It's back to the work week after a nice four day break which means, of course, meal prep for this week. Trying to keep it healthy and light since its hot outside and over the weekend I wasn't exactly a model of health.
I've had walnuts in the freezer for awhile and sun dried tomatoes in the fridge so I decided to make a walnut-sun dried tomato "pesto." I say "pesto" because its really not a pesto but I don't know what else to call it so pesto it is. I figure this mix can be used all week- planning to use it to fill lettuce wraps, top bread, or tossed with pasta. This is an infinitely versatile, vegetarian recipe. I out the walnuts in a 350 degree toaster oven just to take off the chill but did not roast the nuts.

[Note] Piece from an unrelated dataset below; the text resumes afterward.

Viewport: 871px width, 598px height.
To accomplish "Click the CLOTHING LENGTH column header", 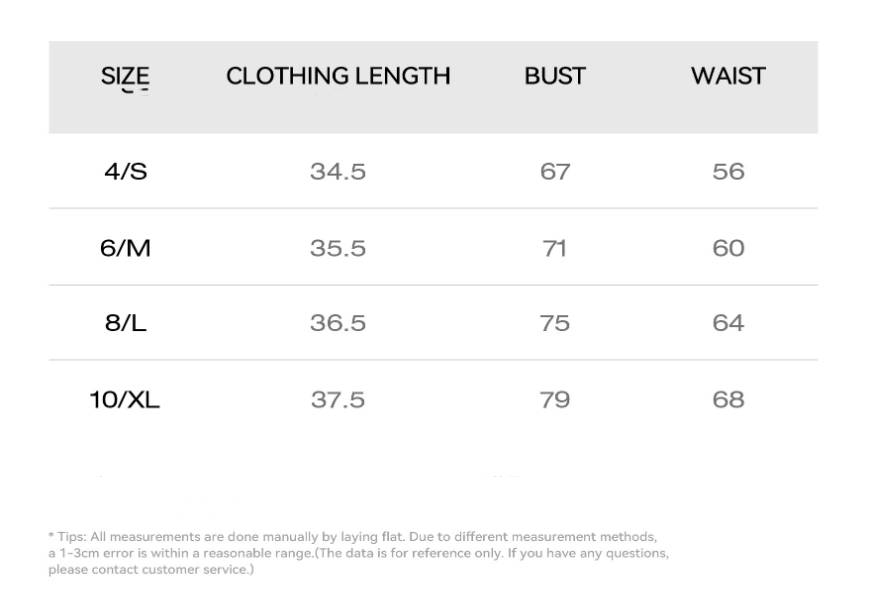I will click(x=338, y=76).
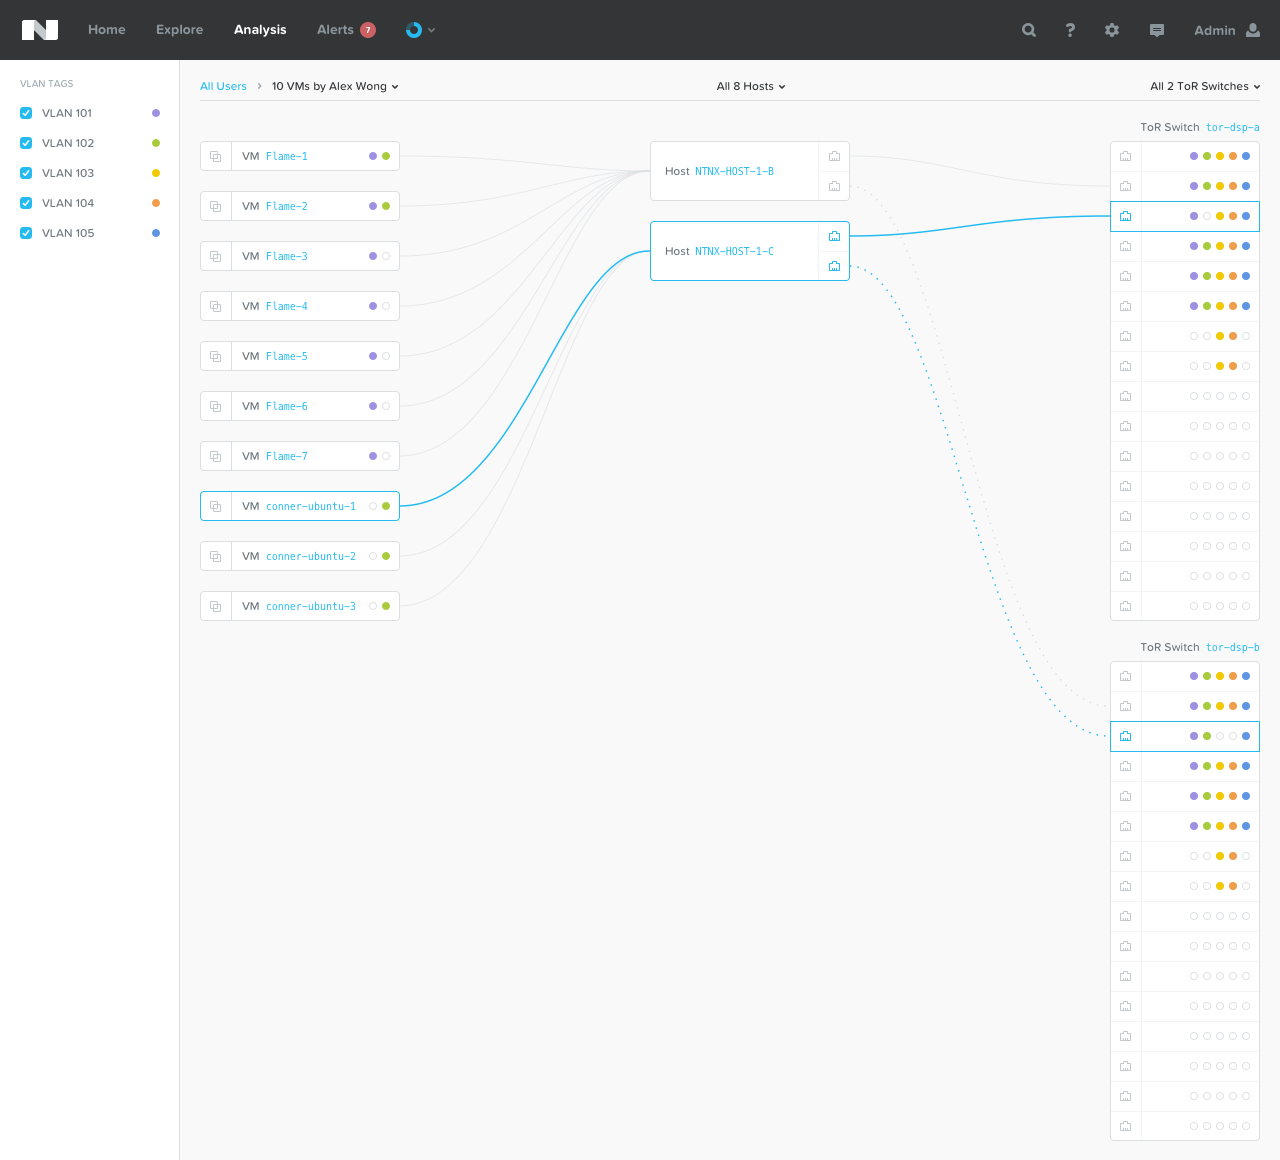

If you like sun dried tomatoes this is a must. Use sparingly as there is a lot of flavor, and while the ingredients are healthy they are also very calorie dense. Get creative with your spices! I used parsley but would have done a combination with basil if my basil wasn't so sad looking in the garden. You could also use fresh garlic or garlic powder (the former tends to be too strong for me, the latter was MIA in the pantry).
Sun dried Tomato-Walnut "Pesto"
(makes just about 1 1/2 cups)
1 cup raw walnut pieces
1/2 cup sun dried tomatoes in oil
2 carrots (peeled)
handful flat-leaf parsley
small sprinkle of cayenne pepper
salt + pepper to taste
In a food processor, pulse nuts and carrots to very coarse grind. Add sun dried tomatoes, parsley, and seasonings and continue to pulse until well combined to a medium-coarse grind. Add EVOO or oil from sun dried tomatoes as you pulse to give a wet but not saturated texture. Serve over pasta or as an alternative to ground meat such as in a wrap or taco. Refrigerate any leftover.

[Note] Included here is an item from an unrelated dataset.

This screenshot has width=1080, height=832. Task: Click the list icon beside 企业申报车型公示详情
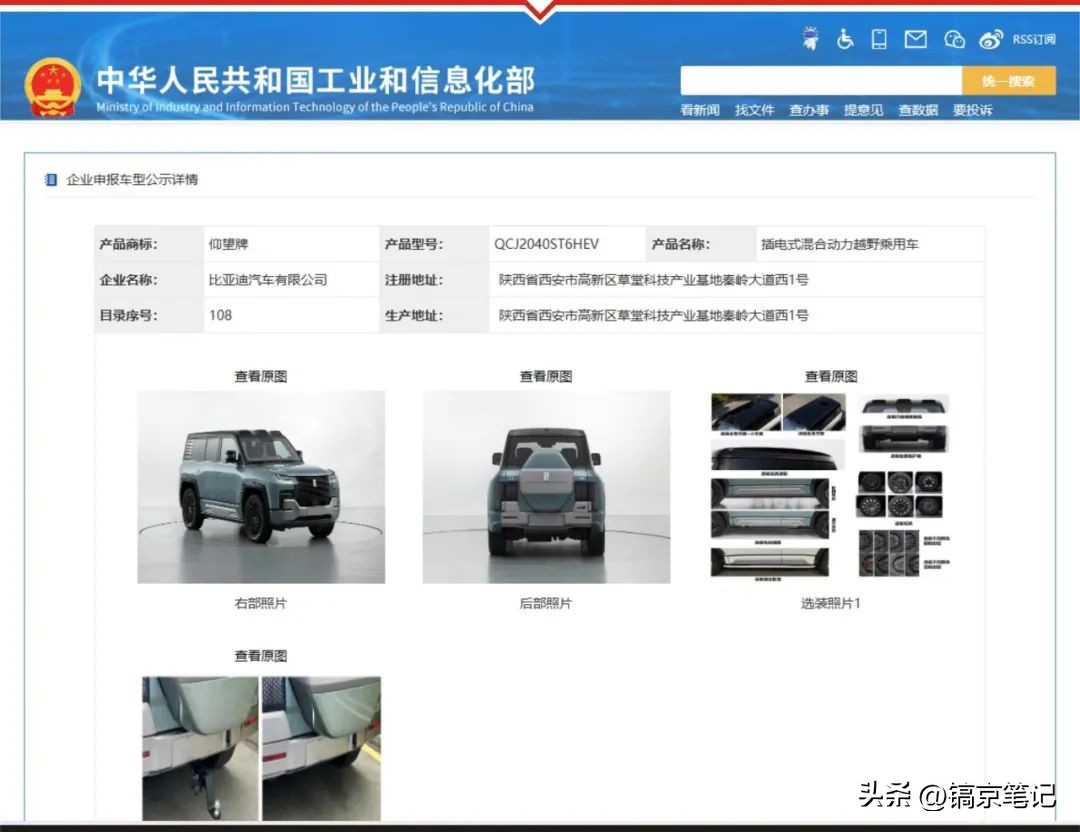click(52, 178)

For lunch this week I made a side dish of bulgar wheat with mango and mint. Loving the mango-mint combination, but I think I screwed up the bulgar. It's too mushy, almost like steel cut oatmeal. Not bad, but not what I was looking for. I will have to adjust my cooking methods next time. Once perfected, I will definitely share a mango-mint recipe.
And... for the ultimate skinny meal... I made another batch of gazpacho. Used the recipe previously posted but this time I added a leftover carrot and omitted the garlic to keep the breath a little tamer at work.
One serving packs perfectly and BPA-free in a mason jar or other leftover glass jar...
... OK I actually pack it in the jar because it looks awesome. Yes, I am a nerd but if you like what your food looks like then it is only that much more satisfying!
With the gazpacho and mango-mint bulgar I packed a fresh mozzarella cheese stick, Stonyfield Yogurt, granola + chia seed mix, TJ chocolate covered sunflower seeds, an orange, and Diet Coke of course.
Now I am off to unpack from my DC excursion then it's a little strength training followed by that pool workout I intended to get to yesterday.